Beatrix Potter: The Complete Tales (Frederick Warne £20)
The Tailor of Gloucester is the one to play now - it kicks off with wonderful carol singing and has a plot which should warm the heart of every over-worked wage slave. Be sure to buy the right version of the tales: this one, whose narrators include Patricia Routledge, Timothy West, Rosemary Leach and Michael Hordern, is complete and unabridged, containing every Potter tale, from The Tale of Tom Kitten to The Tale of Mr Tod. There are six CDs in the set, and all are beautifully produced, with wonderful music to accompany the words: hours of happiness.

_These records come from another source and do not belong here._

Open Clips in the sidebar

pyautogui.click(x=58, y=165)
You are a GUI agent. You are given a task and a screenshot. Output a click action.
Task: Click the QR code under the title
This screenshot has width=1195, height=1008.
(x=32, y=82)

The Prince of Wales (Highgate) Quiz Book by Marcus Berkmann (Hodder £8.99)
Simply the cleverest and most ingenious quiz compilation around. I took a scratch quiz team to the launch - at the Prince of Wales pub in Highgate, naturally - and was roundly humiliated. Could I name the first six Blue Peter presenters? Nope. Nor did I know what was surrendered to Lieutenant General Tomoyuki Yamashita on February 15, 1942. Please don't write in with the answers: it's bad enough being wrong without everyone else being right, too.


The Age of Enchantment: Beardsley, Dulac and their contemporaries 1890 -1930 (Scala £25)
If only I owned just one of the books featured in this catalogue, which accompanies the Dulwich Picture Gallery's dreamily gorgeous exhibition of the golden age of illustration. But even though originals of Edmund Dulac's The Sleeping Beauty and other Tales (1910) cost a king's ransom, we can still enjoy the beguiling beauty of his work, and that of Arthur Rackham, Kay Nielsen and their followers. This is not a catalogue which will appeal only to connoisseurs - though the text, by curator Rodney Engen, is good. It's one to spread out on your lap, with a small child next to you.

Moro East by Sam and Sam Clark (Ebury £25)
When cold sprouts are too depressing to contemplate, turn to the pictures in this ravishing cookbook instead. The authors use produce from their London allotment as the basis of their recipes. Everything is interesting and inspiring - and makes you long for spring, the feel of damp earth under the fingernails and the snap of a fresh peapod.